Note to my fourth-grade self: Mosquito nets only make you feel like a princess for the
first two days. After that, it really wears on you: the inability to use your
bed as a table, shelf, yoga mat, ironing board, seating for guests, and what
have you. In a continent known to most Americans has having very little, it’s
amazing what does and does not get on your nerves. In many ways, life with my
host family in Bafia is much more comfortable than I expected: a room to
myself, large enough for a standard-sized bed, desk, and room to move around
(ish), a “normal” bathroom (though running water is rare), water within easy
walking distance, and a host family that is very conscious of health and sanitation.
There’s more than enough food for me to eat, and much more privacy than I had
braced myself for. If anything, my nearly negligent culture shock so far could
more likely be contributed to WHO I live with, rather than their culture
contrasting with mine. I am currently dependent on a 72-year-old woman (Maman
Lydie), a middle-aged man (her son), a 17-year old (her nephew), and a
4-year-old (her grandson). Slowly, I’m learning to live as they do, cooking,
doing laundry, shopping, riding moto-taxis, and eating Cameroonaise cuisine
with them. Oh yeah, and it’s all in French.
So back to the mosquito net. I’m lying on my
thin-but-sufficient mattress, freshly “showered” (bucket bath) and sore from
Thursday’s game of soccer with a couple of other Americans, a few Cameroonian
PC staff members, and a couple neighborhood kids. The game was the first real
physical exercise I’d partaken in since my arrival in Cameroon two weeks ago,
and the late afternoon equatorial sun beat down through the heavy clouds. An
hour of scrambling left us all panting and thirsty, happy and hungry. The short
walk home with my 17-year-old host-nephew became an even shorter run as the
rain started sprinkling in fat drops, then pouring. The horizon remained clear,
the setting sun’s light pouring sideways from the hills onto Bafia’s rich,
treed landscape. Jumping over orange puddles and laughing, we clambered onto
the porch just before the rain became a violent torrent.
But that was two days ago. Every day in PST feels like a
week of life in the U.S. Surrounded by my fellow trainees by day and my
Cameroonian family by night, I hardly have motivation to spend any time alone.
There’s a great deal to learn from all angles: the informative language,
cross-cultural, and technical training sessions, my fellow PCTs, and the
Cameroonian people. I feel immersed in an environment of passionate, capable,
and warm people. But don’t be fooled: it’s every bit as emotionally challenging
as I anticipated. Just as any given day feels many times longer than a normal
one, each brings with it several layers of excitement, doubt, frustration,
hope, passion, and progress.
For now the schedule is quite busy. We have training
sessions from 8am to 4:30pm Monday through Friday, plus Saturday mornings,
along with a 7pm curfew, and the limitations of frustratingly short daylight
hours. So far, my day usually turns out to be something along the following
lines:
5:45-6am Dawn. Up and At’em. No choice: Roosters out back.

# # # #

**Exercise task**
Copy the passage of the Cameroon post starting at "Note to my fourth-grade" and ending at "health and sanitation.", replacing "host family" with "hosts".

(Rows from a screen-grounding dataset)
# # # #

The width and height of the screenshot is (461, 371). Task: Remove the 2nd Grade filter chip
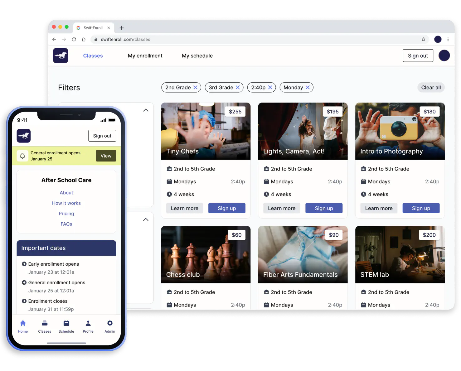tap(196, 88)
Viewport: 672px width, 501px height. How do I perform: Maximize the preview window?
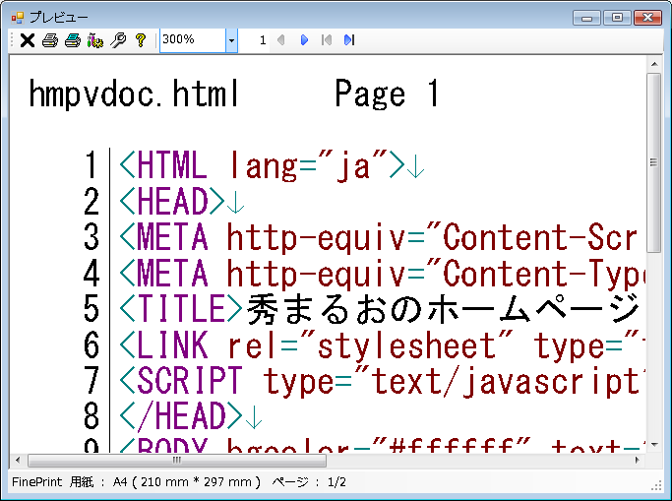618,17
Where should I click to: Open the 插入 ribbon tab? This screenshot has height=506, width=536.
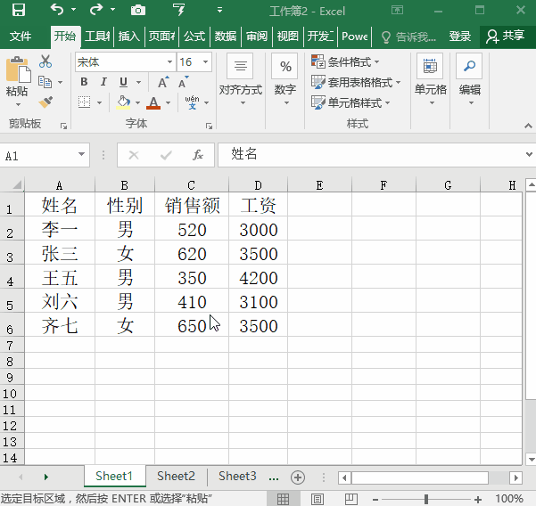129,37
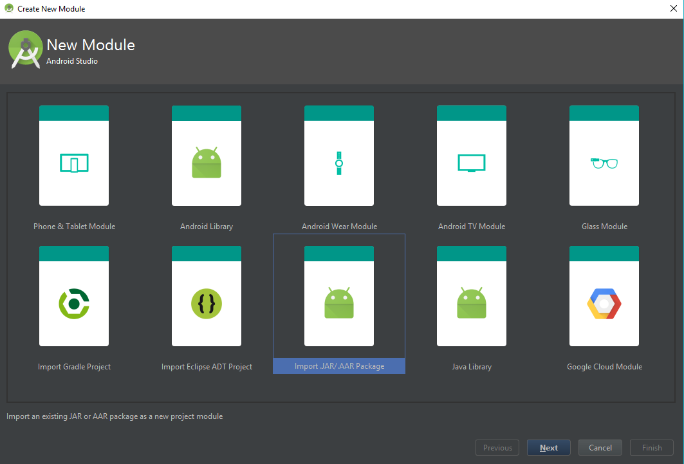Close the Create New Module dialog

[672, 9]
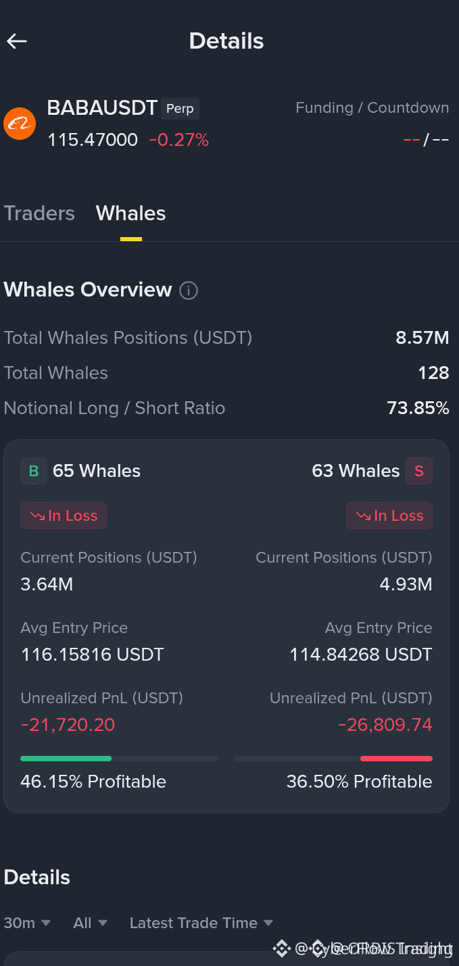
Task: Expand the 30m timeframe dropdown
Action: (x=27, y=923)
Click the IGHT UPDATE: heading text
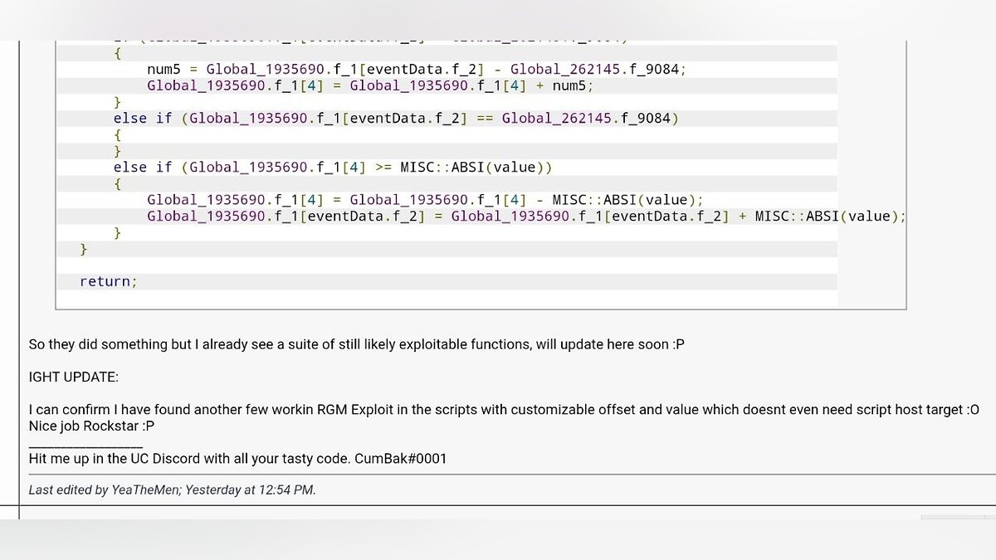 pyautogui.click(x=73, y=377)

# # # #

**Response for this exercise**
Note to my fourth-grade self: Mosquito nets only make you feel like a princess for the
first two days. After that, it really wears on you: the inability to use your
bed as a table, shelf, yoga mat, ironing board, seating for guests, and what
have you. In a continent known to most Americans has having very little, it’s
amazing what does and does not get on your nerves. In many ways, life with my
hosts in Bafia is much more comfortable than I expected: a room to
myself, large enough for a standard-sized bed, desk, and room to move around
(ish), a “normal” bathroom (though running water is rare), water within easy
walking distance, and a hosts that is very conscious of health and sanitation.